* **Work task**: Exactly as written, set down every entry once more.

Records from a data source
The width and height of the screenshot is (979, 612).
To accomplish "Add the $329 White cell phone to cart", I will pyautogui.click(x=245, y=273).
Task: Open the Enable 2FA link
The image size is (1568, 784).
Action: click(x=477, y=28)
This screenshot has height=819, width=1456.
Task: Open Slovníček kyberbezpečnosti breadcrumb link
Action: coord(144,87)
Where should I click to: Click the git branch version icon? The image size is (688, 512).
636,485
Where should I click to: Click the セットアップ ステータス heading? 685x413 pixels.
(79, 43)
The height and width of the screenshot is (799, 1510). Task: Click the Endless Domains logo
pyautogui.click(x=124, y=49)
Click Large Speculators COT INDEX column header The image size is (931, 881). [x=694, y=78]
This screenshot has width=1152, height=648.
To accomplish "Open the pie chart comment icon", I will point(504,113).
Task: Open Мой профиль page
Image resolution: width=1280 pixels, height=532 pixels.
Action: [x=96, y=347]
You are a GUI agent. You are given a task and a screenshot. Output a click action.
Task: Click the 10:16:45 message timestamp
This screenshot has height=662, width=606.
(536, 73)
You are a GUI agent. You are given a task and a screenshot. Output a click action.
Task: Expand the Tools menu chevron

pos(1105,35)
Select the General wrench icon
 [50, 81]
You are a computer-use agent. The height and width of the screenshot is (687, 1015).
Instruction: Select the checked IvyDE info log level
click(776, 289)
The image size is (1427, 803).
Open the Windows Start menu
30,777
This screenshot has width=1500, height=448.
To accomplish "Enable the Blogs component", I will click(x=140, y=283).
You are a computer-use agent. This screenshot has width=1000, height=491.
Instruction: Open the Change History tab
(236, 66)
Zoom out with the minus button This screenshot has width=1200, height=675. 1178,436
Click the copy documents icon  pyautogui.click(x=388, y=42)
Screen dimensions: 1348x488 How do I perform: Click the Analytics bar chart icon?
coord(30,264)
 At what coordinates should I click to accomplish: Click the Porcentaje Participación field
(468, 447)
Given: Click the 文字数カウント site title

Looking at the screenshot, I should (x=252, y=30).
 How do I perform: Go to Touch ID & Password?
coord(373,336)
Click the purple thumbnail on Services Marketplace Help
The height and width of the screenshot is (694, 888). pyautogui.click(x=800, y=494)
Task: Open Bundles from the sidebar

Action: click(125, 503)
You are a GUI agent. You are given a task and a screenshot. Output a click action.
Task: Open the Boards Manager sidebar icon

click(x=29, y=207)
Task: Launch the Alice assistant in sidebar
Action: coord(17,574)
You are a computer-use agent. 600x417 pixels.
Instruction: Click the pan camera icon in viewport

* **Task answer**:
The width and height of the screenshot is (979, 612).
To accomplish "Add the $329 White cell phone to cart", I will pyautogui.click(x=245, y=273).
Task: Open the Enable 2FA link
The image size is (1568, 784).
Action: click(x=477, y=28)
This screenshot has height=819, width=1456.
Task: Open Slovníček kyberbezpečnosti breadcrumb link
Action: coord(144,87)
Where should I click to: Click the git branch version icon? The image size is (688, 512).
636,485
Where should I click to: Click the セットアップ ステータス heading? 685x413 pixels.
(79, 43)
The height and width of the screenshot is (799, 1510). Task: Click the Endless Domains logo
pyautogui.click(x=124, y=49)
Click Large Speculators COT INDEX column header The image size is (931, 881). [x=694, y=78]
This screenshot has width=1152, height=648.
To accomplish "Open the pie chart comment icon", I will point(504,113).
Task: Open Мой профиль page
Image resolution: width=1280 pixels, height=532 pixels.
Action: [x=96, y=347]
You are a GUI agent. You are given a task and a screenshot. Output a click action.
Task: Click the 10:16:45 message timestamp
This screenshot has height=662, width=606.
(536, 73)
You are a GUI agent. You are given a task and a screenshot. Output a click action.
Task: Expand the Tools menu chevron

pos(1105,35)
Select the General wrench icon
 [50, 81]
You are a computer-use agent. The height and width of the screenshot is (687, 1015).
Instruction: Select the checked IvyDE info log level
click(776, 289)
The image size is (1427, 803).
Open the Windows Start menu
30,777
This screenshot has width=1500, height=448.
To accomplish "Enable the Blogs component", I will click(x=140, y=283).
You are a computer-use agent. This screenshot has width=1000, height=491.
Instruction: Open the Change History tab
(236, 66)
Zoom out with the minus button This screenshot has width=1200, height=675. 1178,436
Click the copy documents icon  pyautogui.click(x=388, y=42)
Screen dimensions: 1348x488 How do I perform: Click the Analytics bar chart icon?
coord(30,264)
 At what coordinates should I click to accomplish: Click the Porcentaje Participación field
(468, 447)
Given: Click the 文字数カウント site title

Looking at the screenshot, I should (x=252, y=30).
 How do I perform: Go to Touch ID & Password?
coord(373,336)
Click the purple thumbnail on Services Marketplace Help
The height and width of the screenshot is (694, 888). pyautogui.click(x=800, y=494)
Task: Open Bundles from the sidebar

Action: click(125, 503)
You are a GUI agent. You are given a task and a screenshot. Output a click action.
Task: Open the Boards Manager sidebar icon

click(x=29, y=207)
Task: Launch the Alice assistant in sidebar
Action: coord(17,574)
You are a computer-use agent. 600x417 pixels.
Instruction: Click the pan camera icon in viewport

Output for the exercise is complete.